The common constraints on using public inference services are as follows:

  • Token quota: Each public inference service has a free quota. After the quota is used up, the service is unavailable and the tokens cannot be purchased again. You can share the quota of each public inference service in all of your workspaces at the current site.
  • Time: The validity period is 90 days from the date when the service is enabled. If the validity period expires, the service becomes invalid. If the same inference service is enabled in different workspaces, the time when the service was first enabled is used.
  • Different models have different context length constraints. For details, see Table 1.
  • Service level agreement (SLA) is not guaranteed. So, you can create your own inference services for enhanced inference performance.

Prerequisites

  • You have a valid Huawei Cloud account.
  • You have at least one workspace available.
  • You have enabled the public inference service. For details, see Enabling an Inference Service.

Procedure

  1. Log in to Workspace Management Console.
  2. Select the created workspace and click Access Workspace.
  3. In the navigation pane on the left, choose Inference Services > Public Inference Services.
  4. Click Playgrounds. The Playgrounds page is displayed for inference.
  5. (Optional) Adjust inference parameters.

    You can click Advanced Configuration to adjust certain inference parameters like max_tokens. The following table lists the parameters.
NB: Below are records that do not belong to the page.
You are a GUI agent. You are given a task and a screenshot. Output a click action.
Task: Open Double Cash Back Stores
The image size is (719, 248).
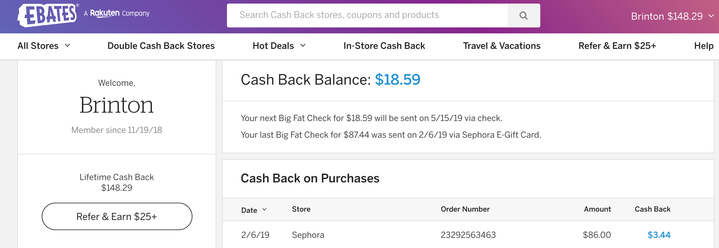[x=161, y=46]
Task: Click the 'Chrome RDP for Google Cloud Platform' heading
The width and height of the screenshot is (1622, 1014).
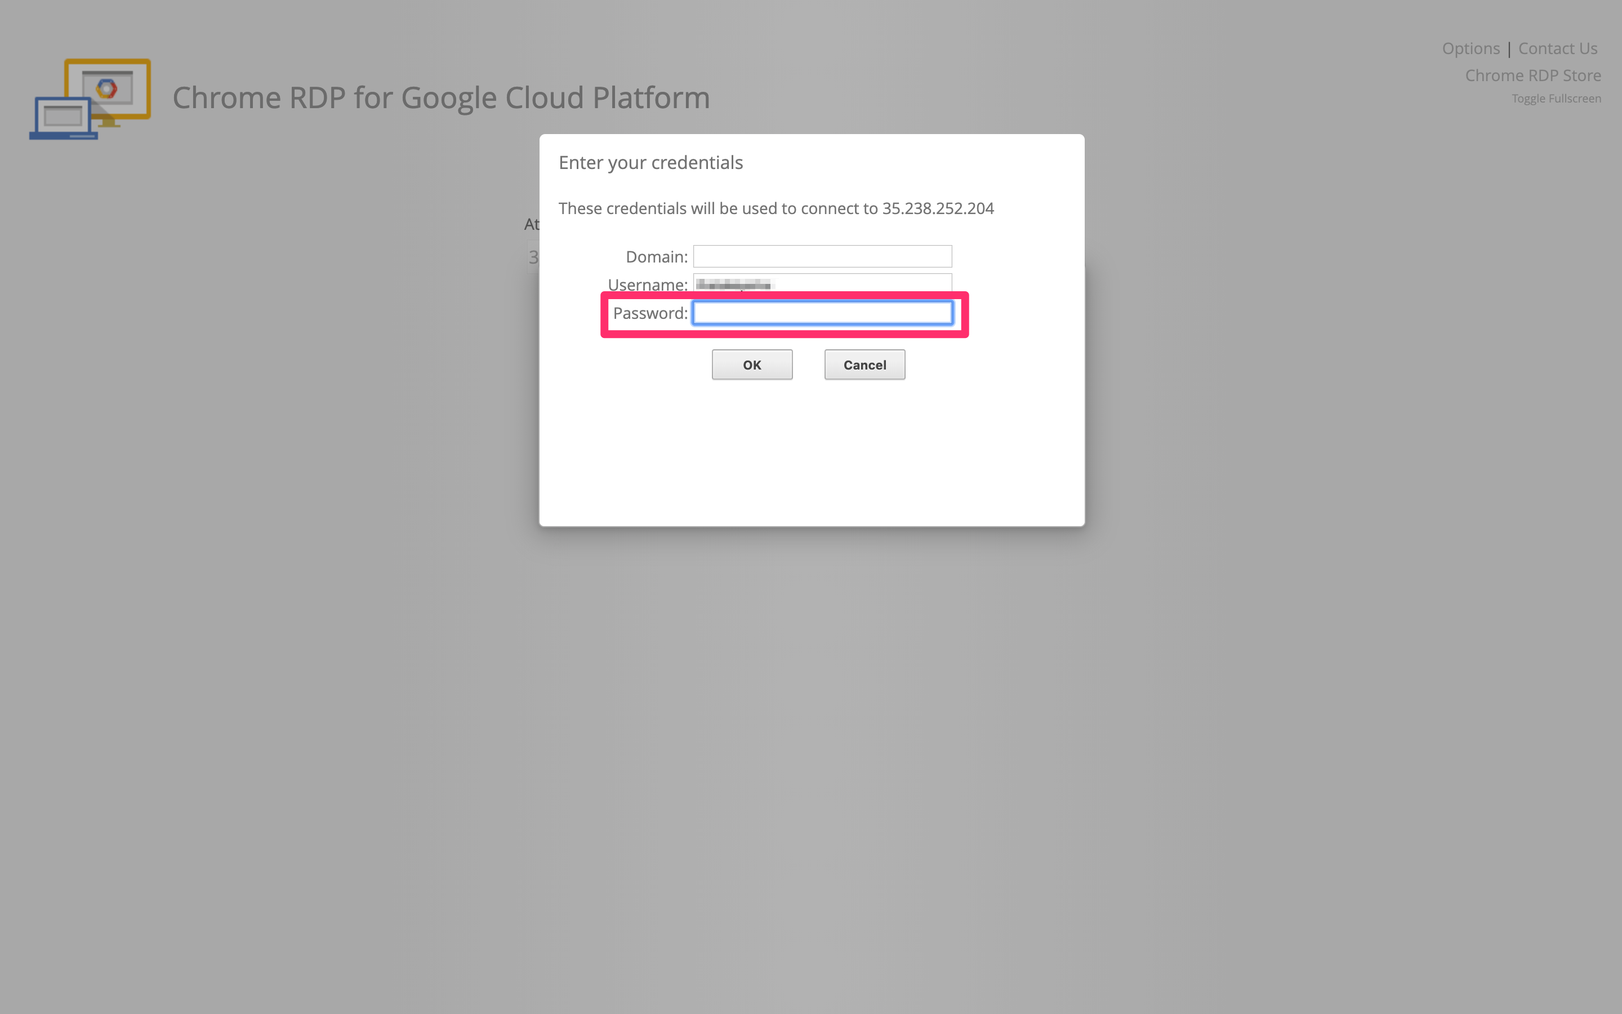Action: click(440, 98)
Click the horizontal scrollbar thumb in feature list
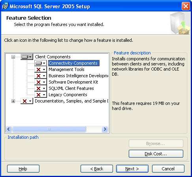 (49, 129)
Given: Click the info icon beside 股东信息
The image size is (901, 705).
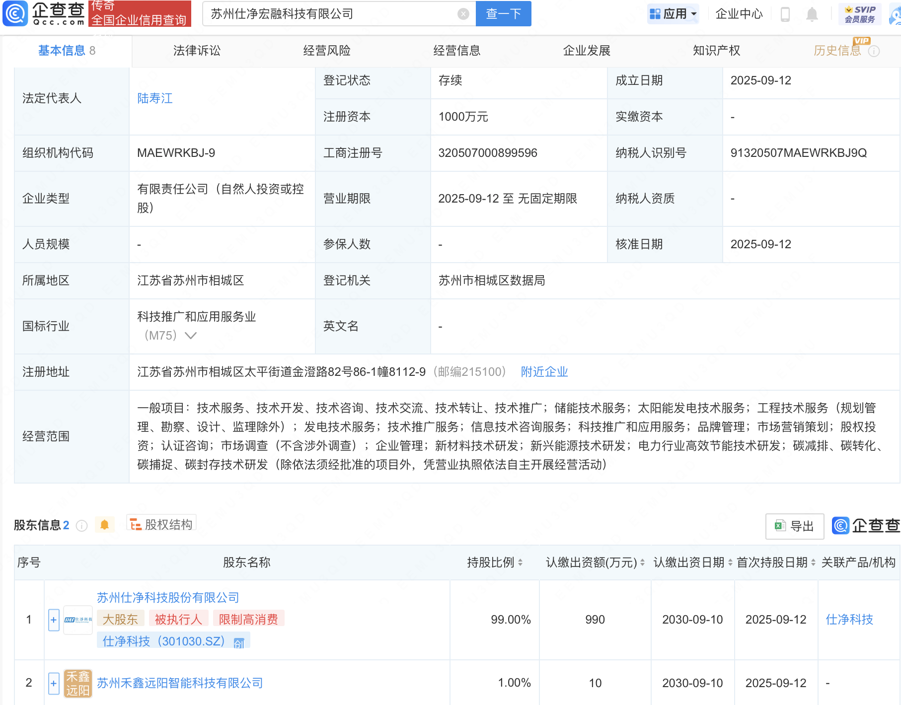Looking at the screenshot, I should click(82, 526).
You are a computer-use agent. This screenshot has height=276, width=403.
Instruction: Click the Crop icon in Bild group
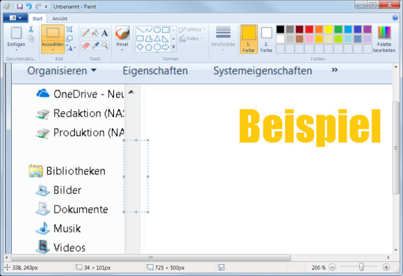point(69,29)
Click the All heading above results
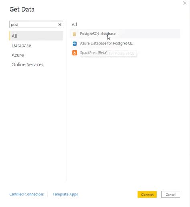 click(x=74, y=24)
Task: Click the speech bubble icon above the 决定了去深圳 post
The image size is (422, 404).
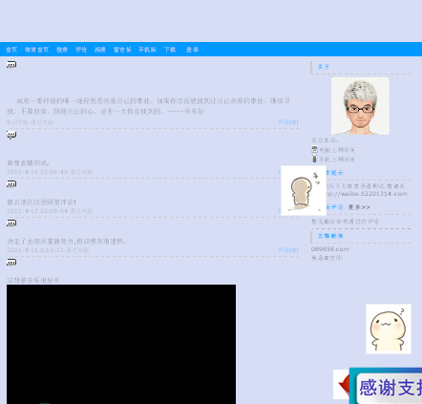Action: (x=11, y=223)
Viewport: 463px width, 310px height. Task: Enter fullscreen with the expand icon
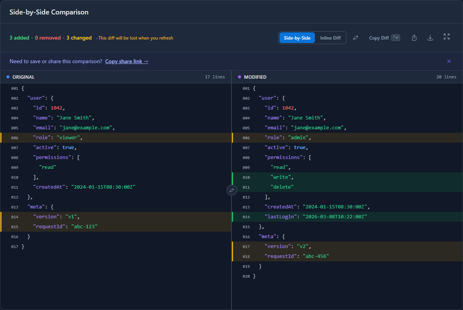click(446, 37)
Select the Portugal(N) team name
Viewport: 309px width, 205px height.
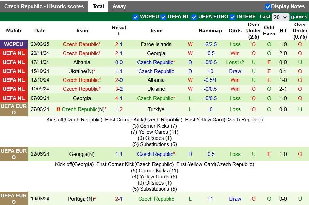[80, 199]
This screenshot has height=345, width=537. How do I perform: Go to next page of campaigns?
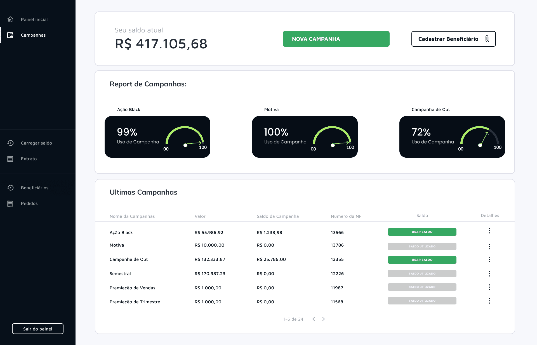[324, 319]
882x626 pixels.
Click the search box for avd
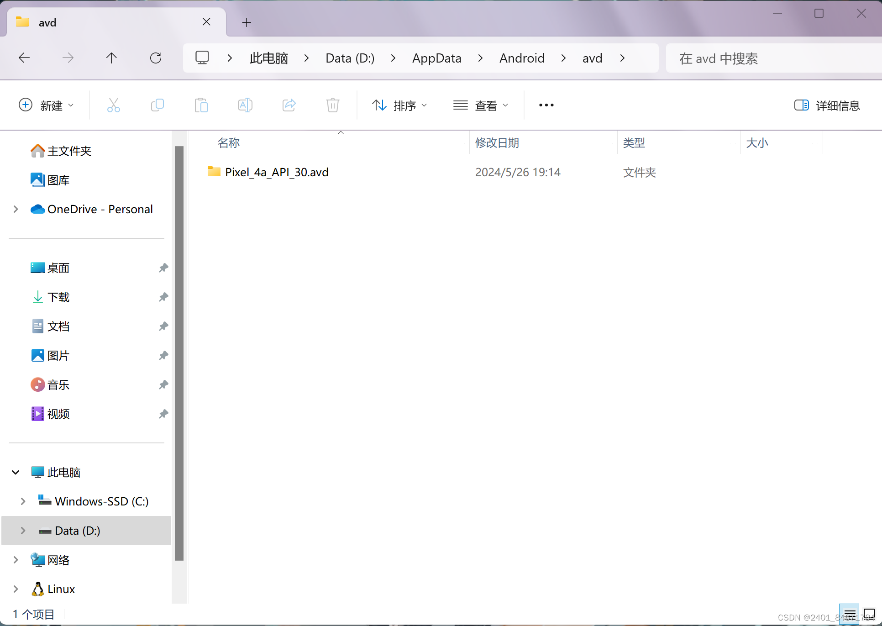tap(772, 58)
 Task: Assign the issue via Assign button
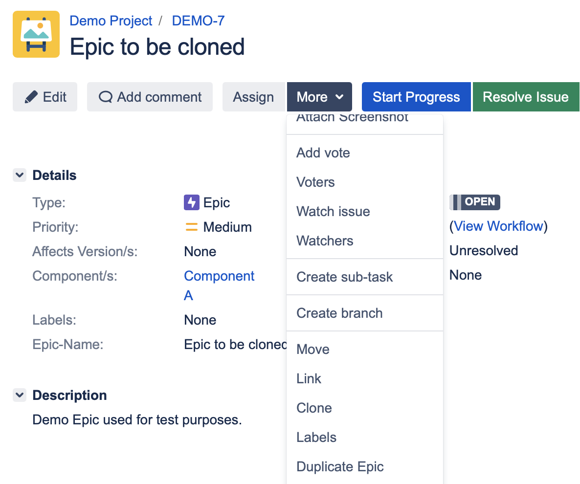point(253,97)
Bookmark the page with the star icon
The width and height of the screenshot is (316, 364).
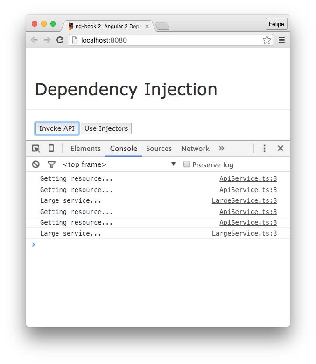(267, 40)
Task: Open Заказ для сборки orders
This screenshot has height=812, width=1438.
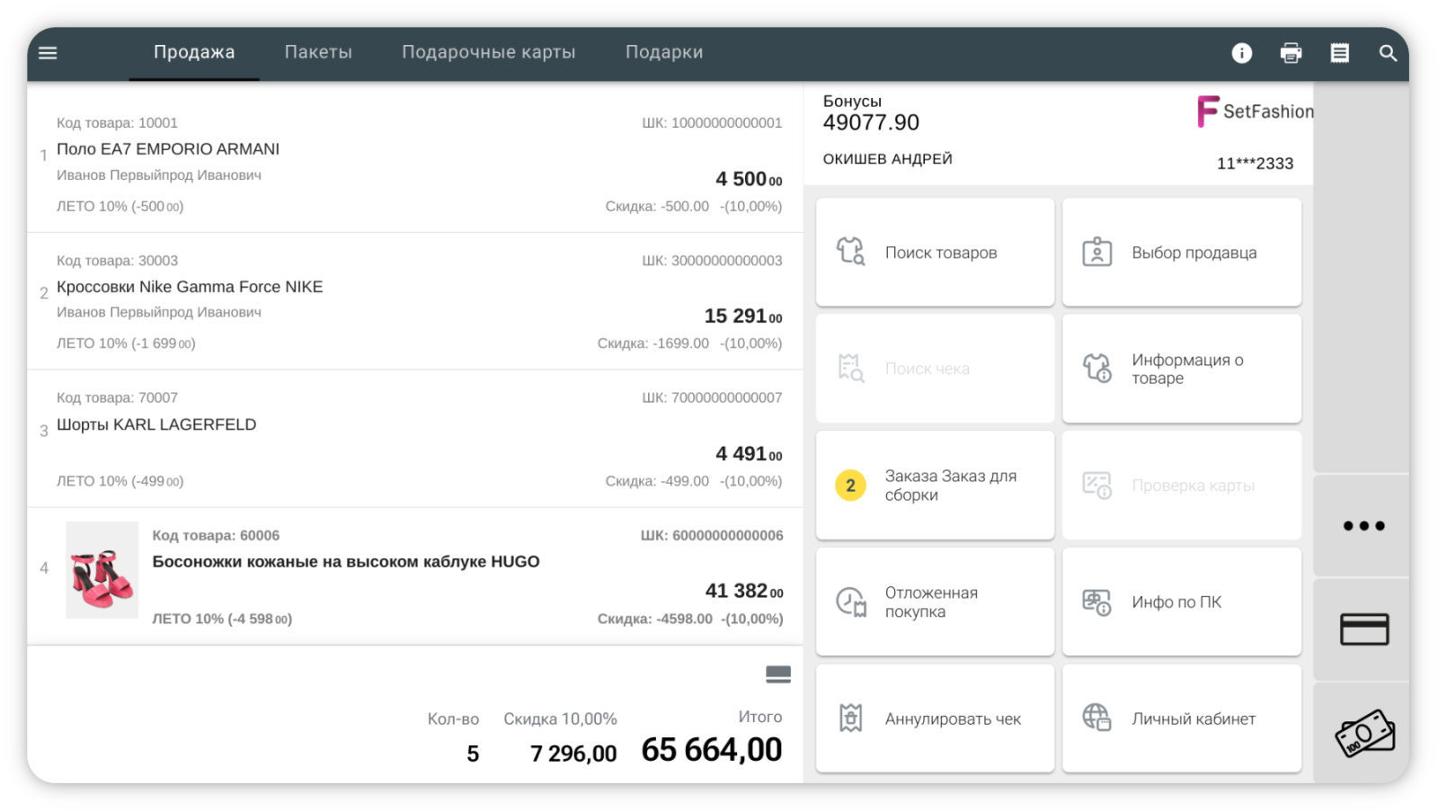Action: [x=935, y=486]
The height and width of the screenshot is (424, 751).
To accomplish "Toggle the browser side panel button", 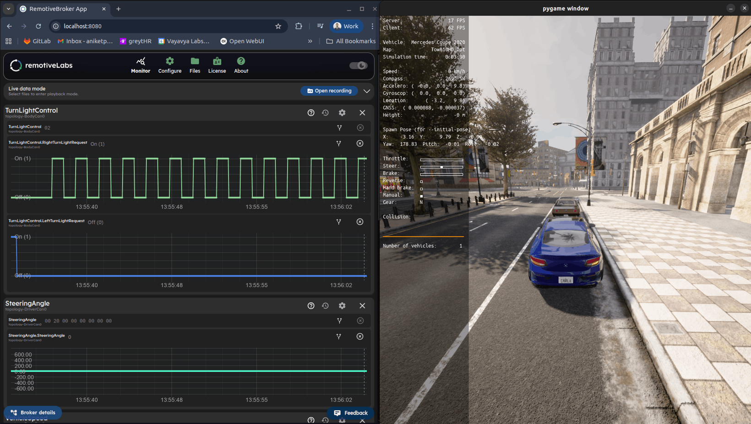I will point(320,26).
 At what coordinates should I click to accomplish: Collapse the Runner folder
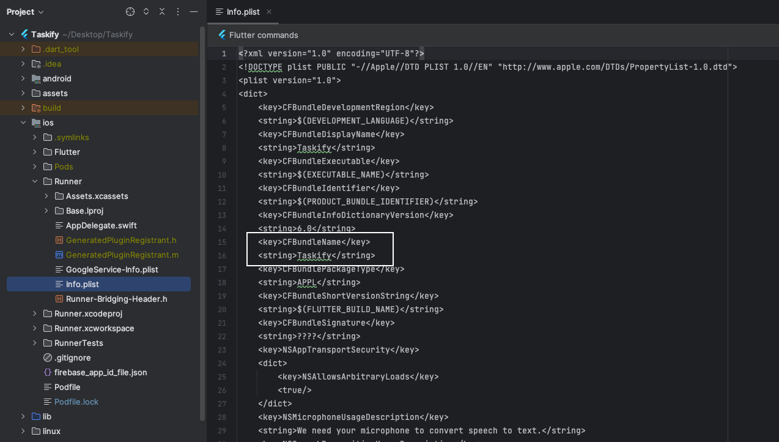[x=35, y=181]
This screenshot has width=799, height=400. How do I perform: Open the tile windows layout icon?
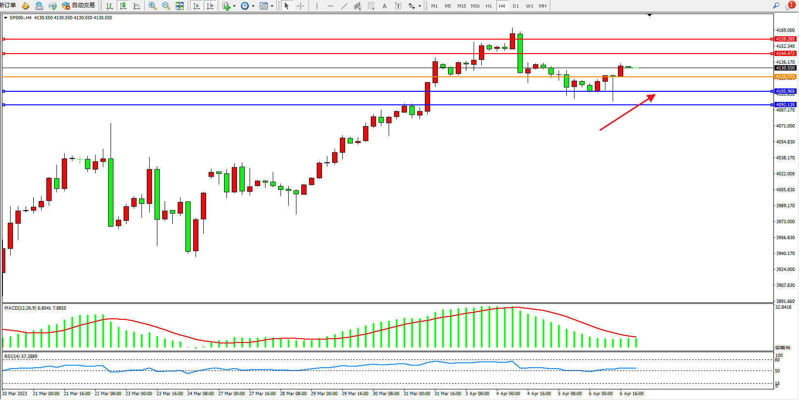point(180,6)
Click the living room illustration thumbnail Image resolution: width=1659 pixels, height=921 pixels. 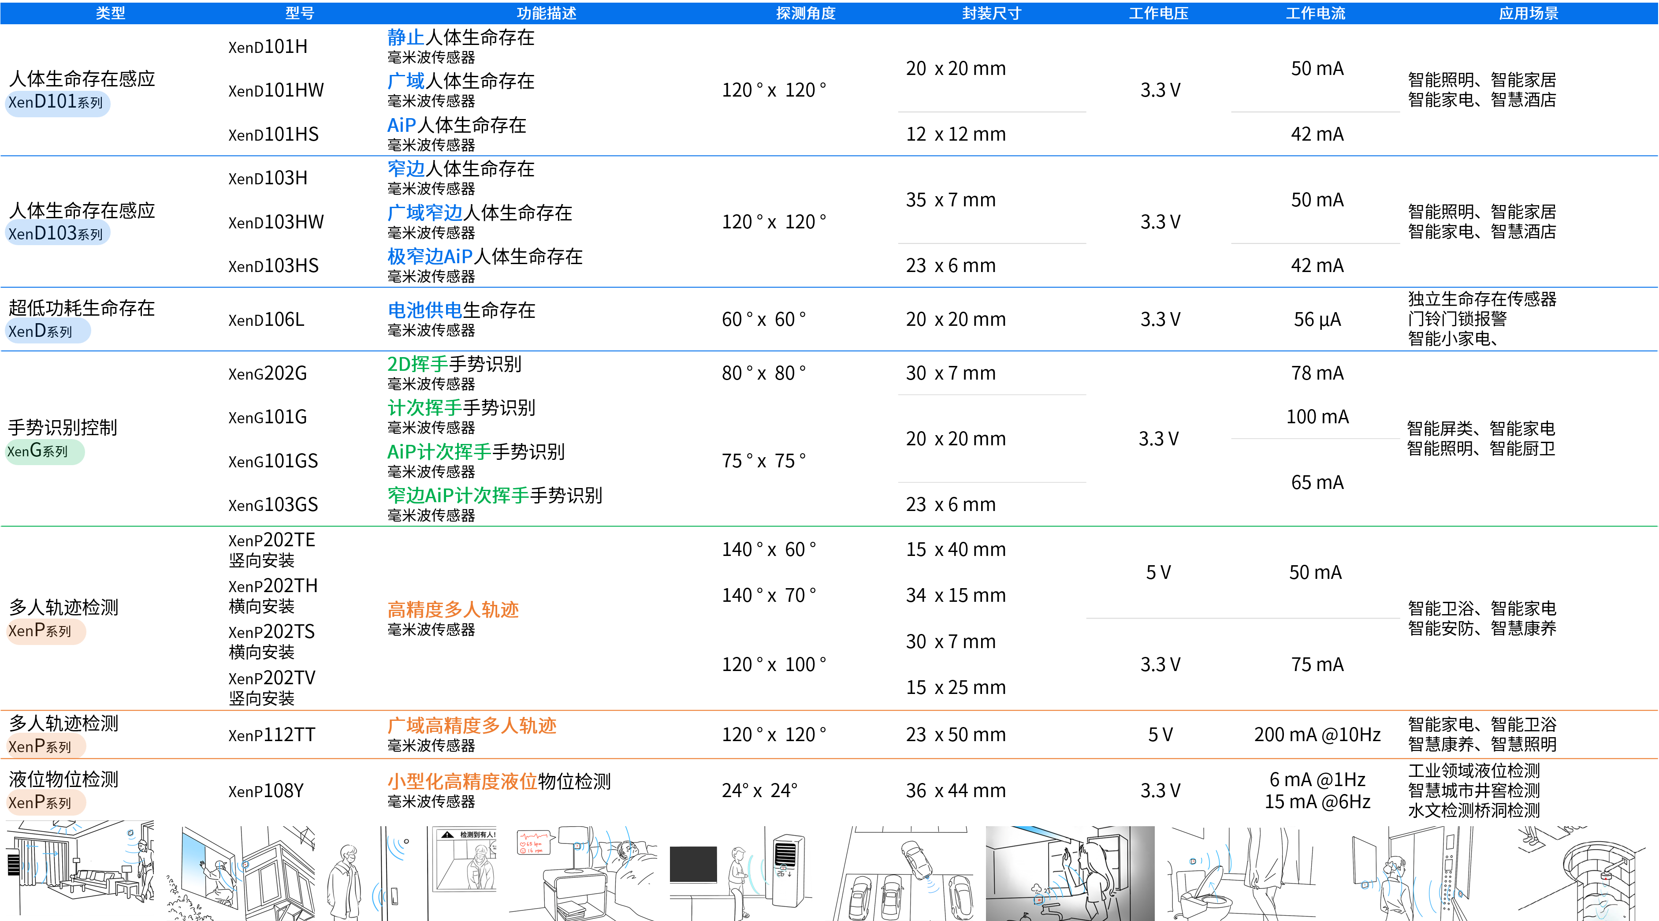pos(80,869)
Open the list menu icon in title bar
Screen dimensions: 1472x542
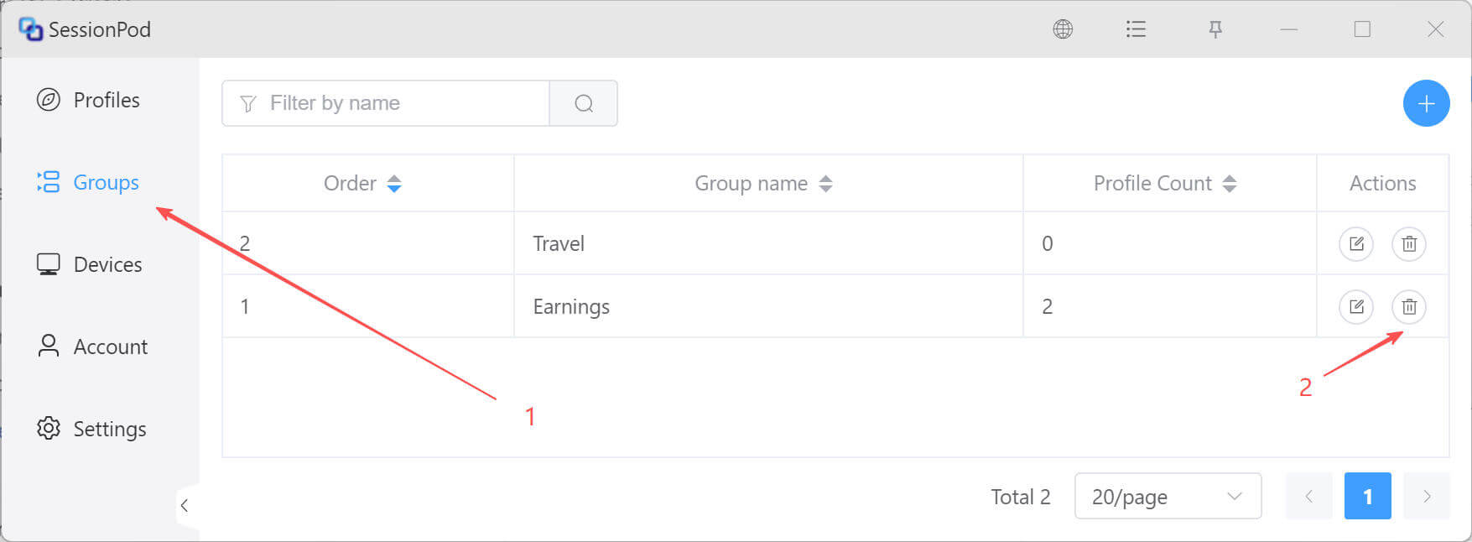(1136, 29)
    Table 1 Inference parameters

    Parameter

    Description

    max_tokens

    The maximum number of tokens to be generated during the chat. The value varies depending on different public inference services. For details, see the introduction to public inference services.

    temperature

    A number used to adjust randomness. The value ranges from 0 to 2. A larger value (for example, 0.8) leads to a more random output, while a smaller value (for example, 0.2) results in a more centralized and deterministic output.

    top_p

    The nucleus sampling strategy, which is used to control the range of tokens the AI model considers based on the cumulative probability.

    frequency_penalty

    The frequency penalty, which is used to control the repetition of words in the text to avoid frequent occurrence of some words or phrases in the generated text. The value ranges from –2.0 to 2.0. Positive values penalize new tokens based on how often they have appeared in the existing text, reducing the likelihood that the model repeats the same line verbatim.

    presence_penalty

    The presence penalty, which is used to control the repetition of topics in the text, avoiding repeated discussions of the same topic or viewpoint in the dialogue or text. The value ranges from –2.0 to 2.0. Positive values penalize new tokens based on whether they have appeared in the text so far, increasing the model's likelihood of talking about new topics.

  6. (Optional) Compare multiple inference services.

    DataArtsFabric also provides inference service comparison for you to compare multiple inference services. You can click Compare in the upper right corner to add a comparison of up to three inference services.